Cape Town – Justice Minister Ronald Lamola has confirmed that the extradition of self-proclaimed prophet Shepherd Bushiri is still under way with judgment on some of the aspects of the case awaited in a court in Malawi.
Lamola said it was still the intention of the government to bring Bushiri back to South Africa to face the law after he escaped late last year.
However, the extradition process has been held up in court where Bushiri is opposing it.
Lamola said when they put in place processes to bring Bushiri back they followed all aspects of the law.
Bushiri escaped with his wife Mary late in 2020, and at the time they were standing trial for fraud and money laundering amounting to millions of rand.
They were out on bail of R200 000 each.
Since his escape Bushiri has been fighting South African authorities wanting to bring him back to face trial.
But Lamola, who was replying to a written question in Parliament from IFP MP Liezl van der Merwe, said they were now awaiting judgment on the matter of whether witnesses should be allowed to travel from South Africa to give evidence in Malawi.
“During November 2020, a request was received from the National Director of Public Prosecutions (NDPP) for the extradition of Shepherd Huxley Bushiri and Mary Bushiri from the Republic of Malawi to the Republic of South Africa to stand trial on various charges. The request was subsequently delivered at the office of the Attorney-General in Malawi on December 5, 2020. The extradition hearing proceeded in the Lilongwe magistrate’s court in Malawi.

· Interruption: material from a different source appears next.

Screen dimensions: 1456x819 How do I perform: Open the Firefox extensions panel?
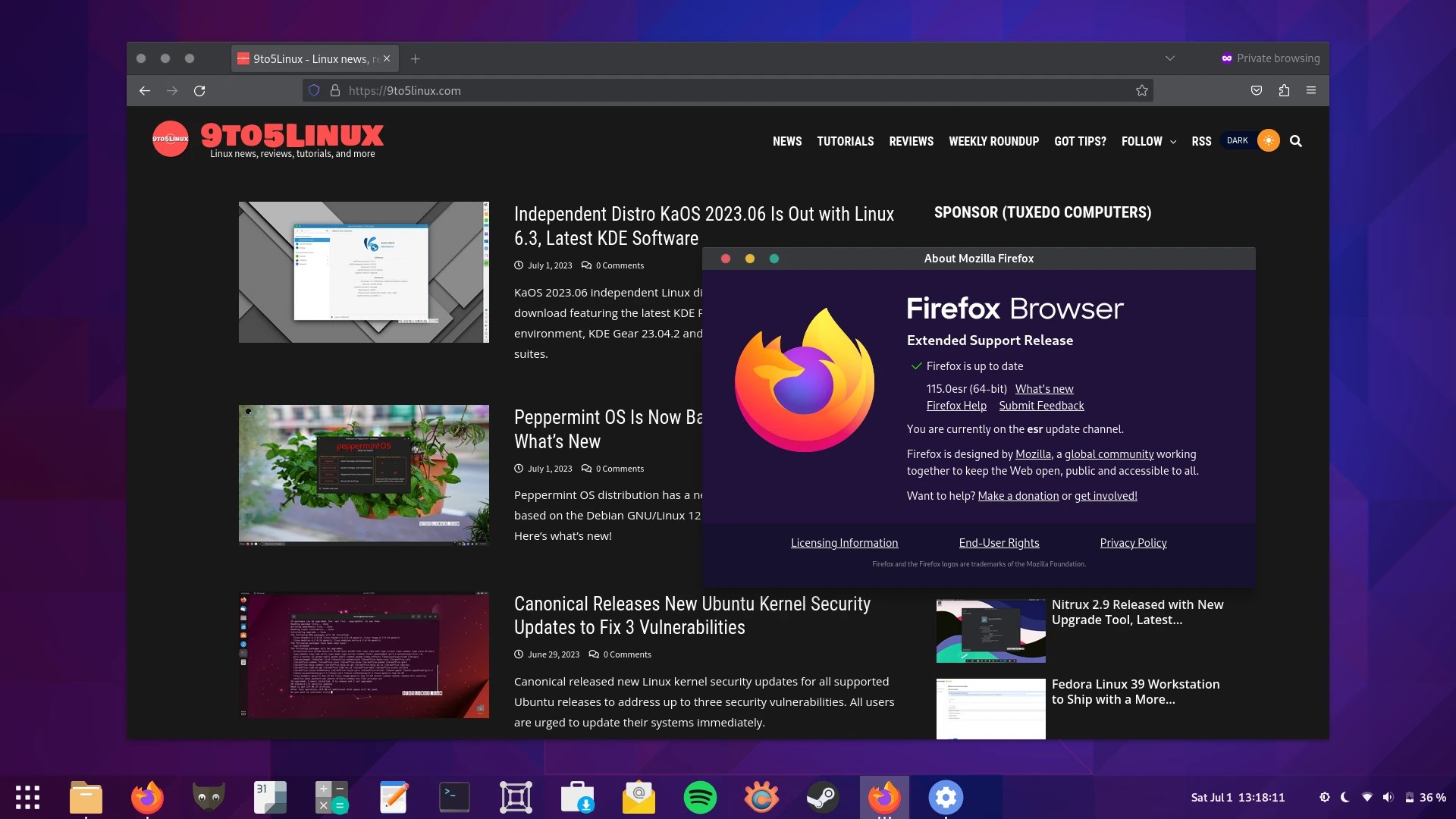(1284, 90)
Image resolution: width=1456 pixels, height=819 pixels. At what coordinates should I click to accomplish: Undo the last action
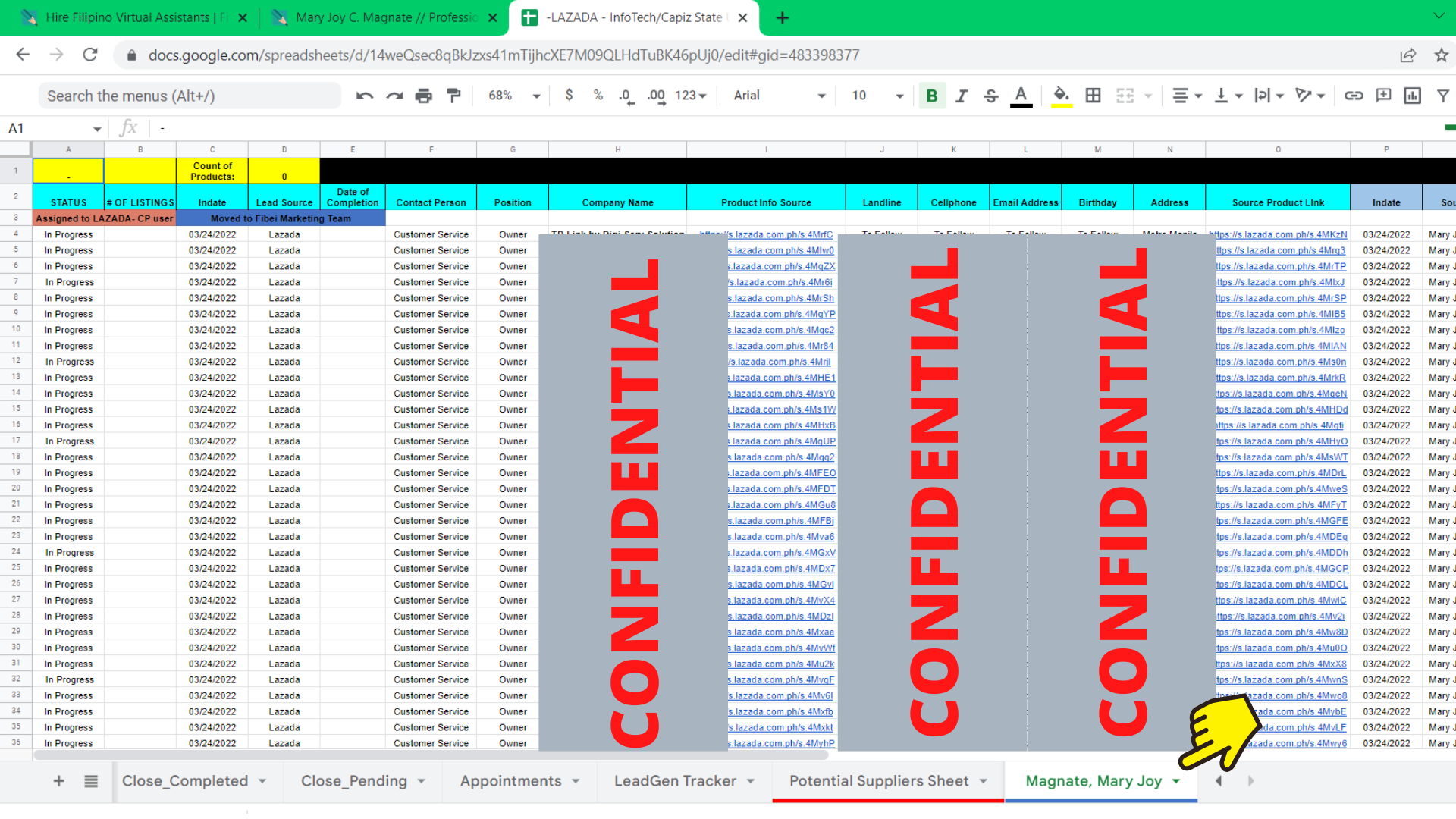tap(364, 96)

“On April 19, 2021, the attorneys acting on behalf of the Bushiris argued in court that South Africa could not rely on the SADC Protocol on Extradition as the Protocol has not been domesticated in accordance with section 211 of the Republic of Malawi’s Constitution. The court ruled that even though the Protocol had not yet been domesticated, that Malawi’s Extradition Act clearly demonstrates in the First Schedule to that Act that South Africa is a designated country for purposes of extradition, and therefore ruled in favour of the prosecution. The matter was then postponed to Friday June 4, 2021, for the extradition hearing to start.
“During the proceedings the defence argued that the witnesses who would testify against the Bushiris in South Africa should travel to Malawi to give evidence during the extradition proceedings.
“The magistrate’s court ruled in favour of the defence that the witnesses should travel to Malawi. The DPP in Malawi advised the department that they are of the view that the magistrate’s court misdirected itself as regards what amounts to a preliminary inquiry, and that Section 9 of the Extradition Act of Malawi never envisaged physical presence of witnesses in court during an extradition hearing.
“The office of the DPP in Malawi filed a review application to review and set aside the magistrate court’s ruling. The review application was heard on July 21, 2021, and judgment is expected soon,” said Lamola.